Ou seja, o que distingue o exit financing não é tanto a forma de contratação ou de garantia, mas sim o momento e a lógica econômica da liberação dos recursos. Essa distinção é essencial para a estruturação jurídica e financeira da operação, sobretudo quando se pretende atrair diferentes tranches de capital, algumas dispostas a assumir o risco do processo, outras apenas interessadas na etapa final, já com o plano aprovado e o risco judicial mais controlado.
Além disso, é preciso reconhecer que, apesar do avanço legislativo, o acesso ao exit financing tende a se restringir às empresas médias e grandes, com ativos passíveis de oneração, estrutura de governança e capacidade de elaborar contratos bem calibrados. A esmagadora maioria das recuperandas (compostas por pequenos negócios com pouca bancabilidade) não conseguirá se beneficiar dessa ferramenta sem algum tipo de mecanismo de intermediação ou incentivo.
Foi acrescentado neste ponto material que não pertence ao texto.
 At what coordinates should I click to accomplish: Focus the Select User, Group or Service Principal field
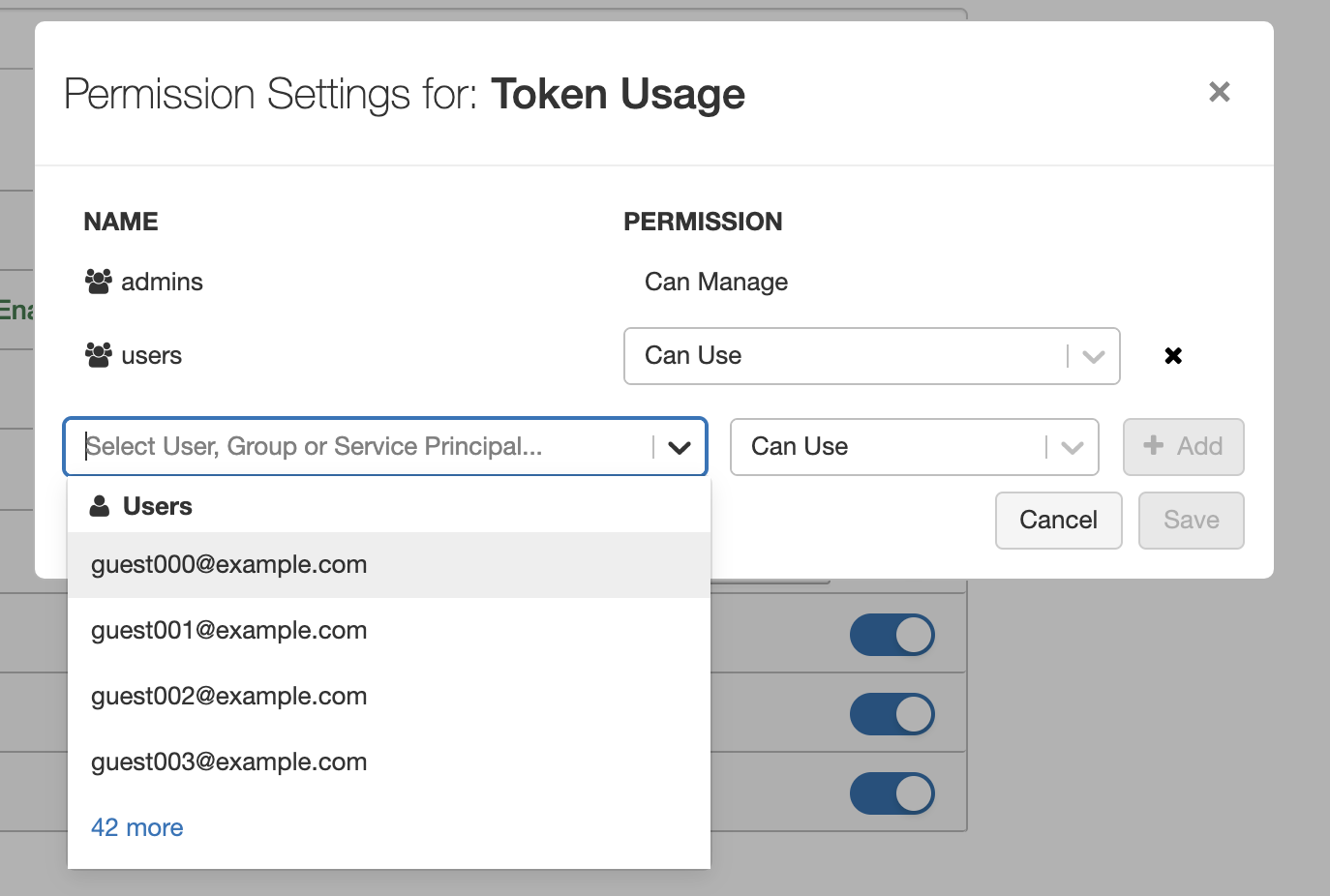pyautogui.click(x=358, y=446)
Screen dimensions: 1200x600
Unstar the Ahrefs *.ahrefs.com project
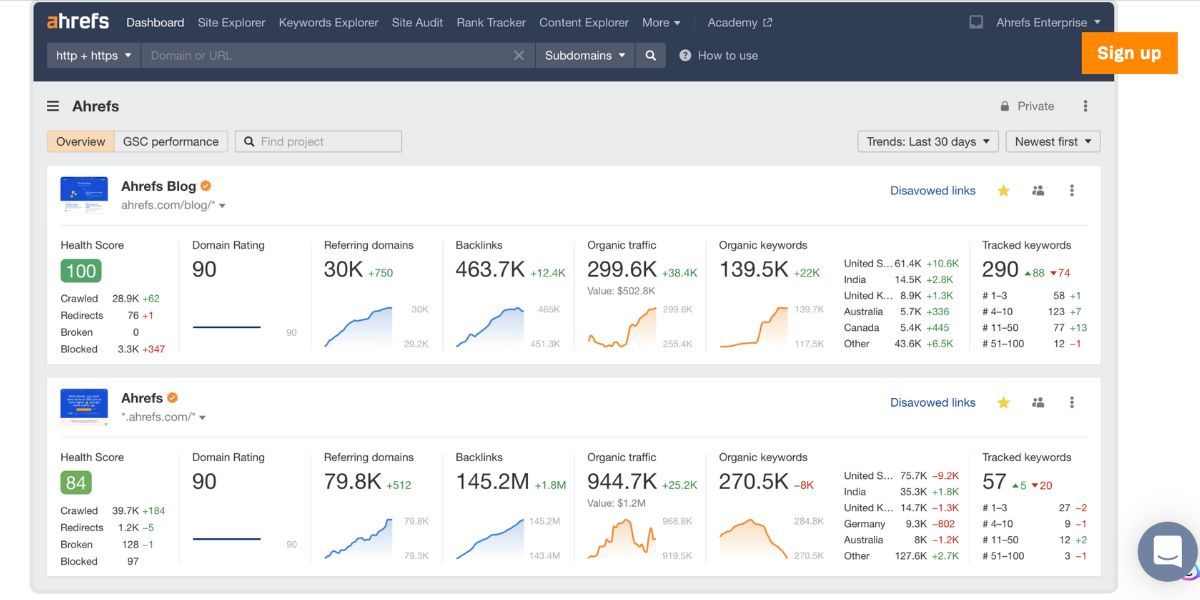[1003, 403]
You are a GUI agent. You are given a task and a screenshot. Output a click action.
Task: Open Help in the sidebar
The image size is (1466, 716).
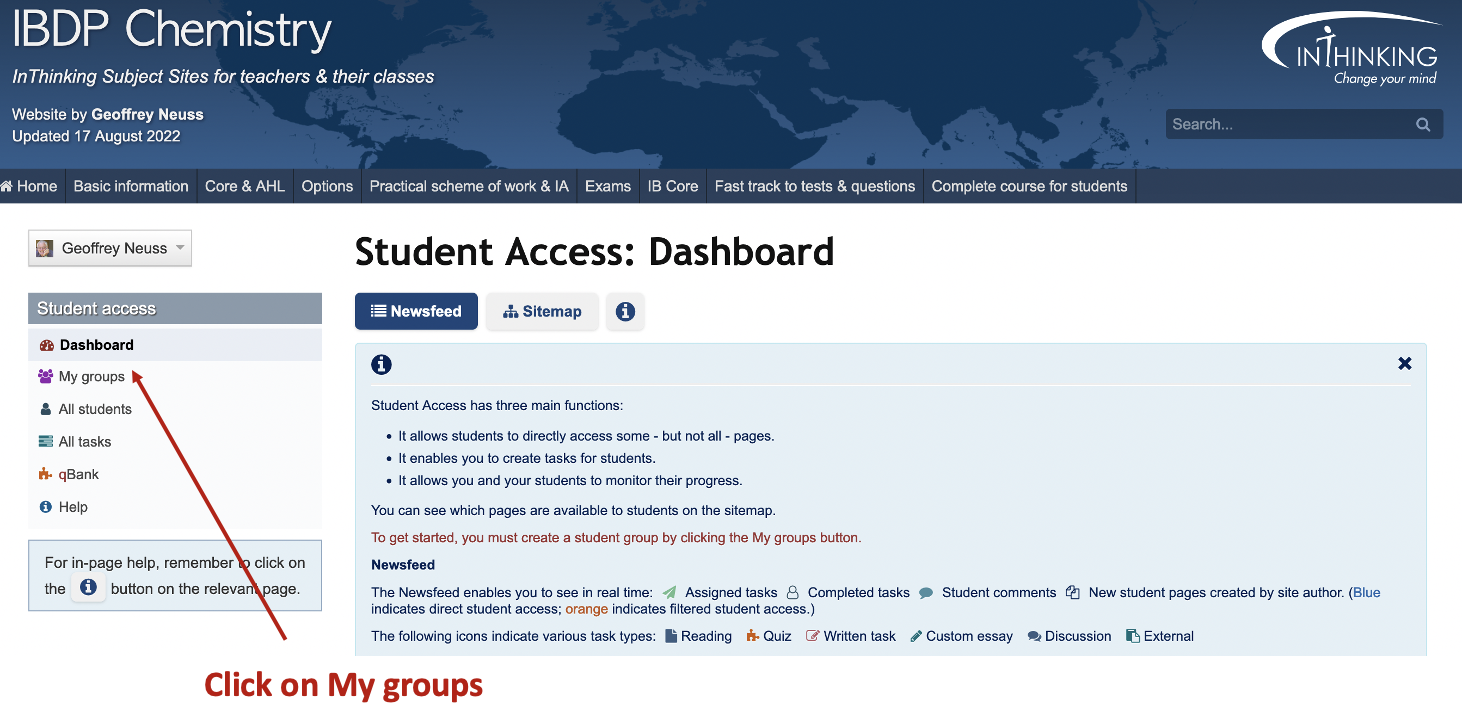[x=73, y=508]
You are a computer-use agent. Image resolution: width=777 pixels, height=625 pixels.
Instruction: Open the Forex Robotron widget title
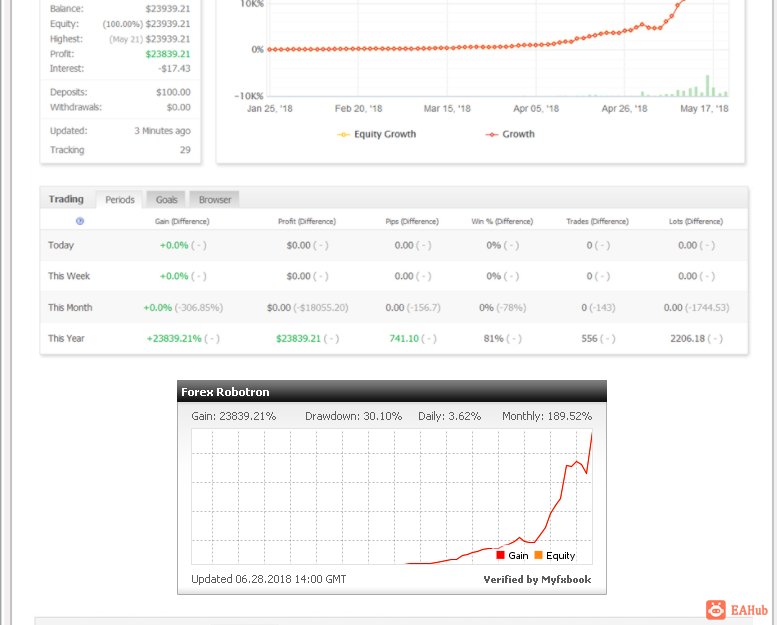[225, 392]
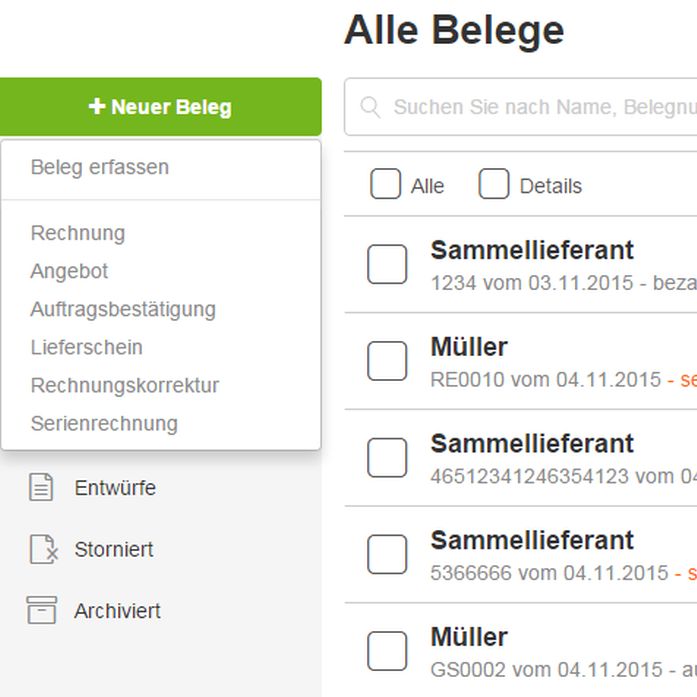Collapse the Neuer Beleg dropdown button

pos(160,107)
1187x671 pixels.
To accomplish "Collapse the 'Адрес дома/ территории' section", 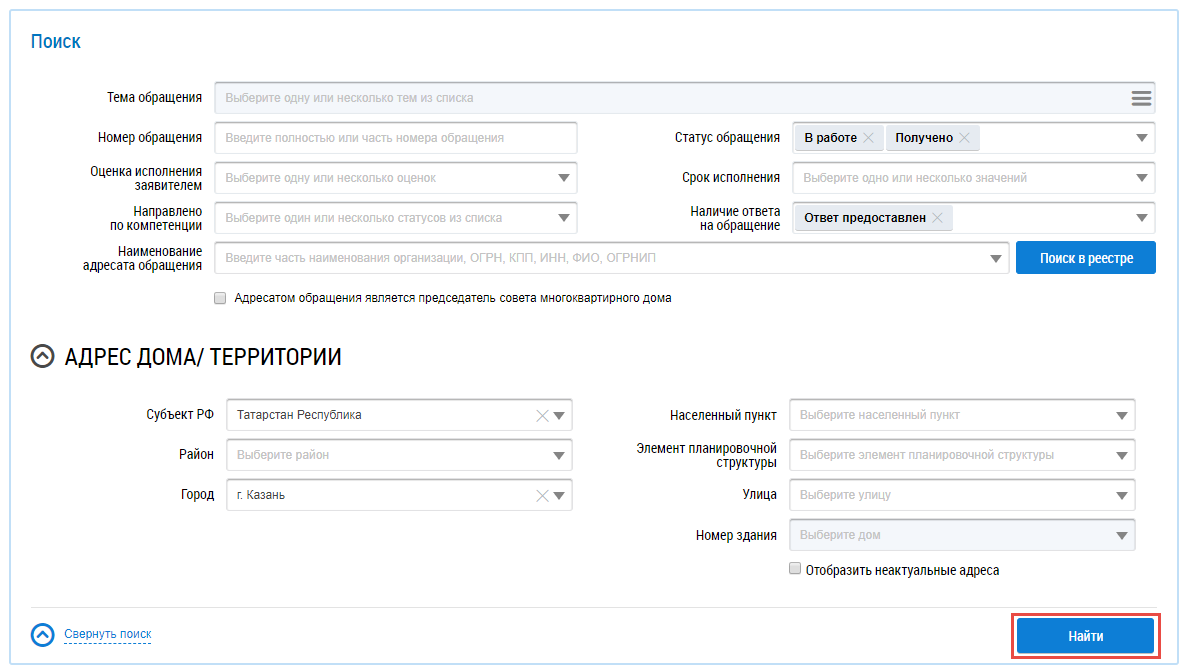I will (42, 357).
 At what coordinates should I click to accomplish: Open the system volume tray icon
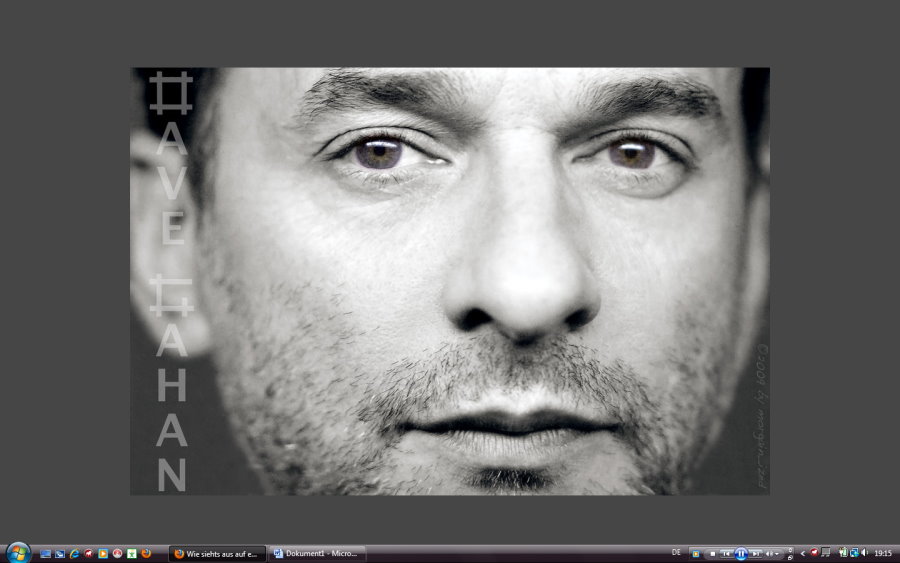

Ainda assim, a direção é boa. A conjugação entre avanço legislativo, maior segurança jurídica para o financiador e necessidade real de instrumentos de transição pós-plano cria um terreno fértil para o exit financing se firmar como alternativa viável e estratégica, ao menos em segmentos economicamente mais estruturados.
Do ponto de vista prático, é recomendável que os contratos de exit financing contemplem com clareza (i) a destinação dos recursos, (ii) a condição suspensiva vinculada ao encerramento da recuperação judicial, (iii) o tratamento do crédito em eventual reabertura do processo ou decretação de falência futura, e (iv) mecanismos de reforço ou substituição de garantias, conforme o cronograma de desembolso. Esses cuidados reduzem os riscos jurídicos e operacionais da operação.
Se o mercado e o Judiciário caminharem juntos na interpretação protetiva desses créditos, teremos não só mais crédito disponível, mas mais empresas aptas a competir novamente.
Em suma, o exit financing é mais um instrumento jurídico dentro da recuperação judicial que, bem estruturado, pode ser a chave para transformá-la em uma verdadeira virada de página. Quando bem utilizado, ele não apenas encerra o ciclo da crise, ele reinicia a lógica da continuidade.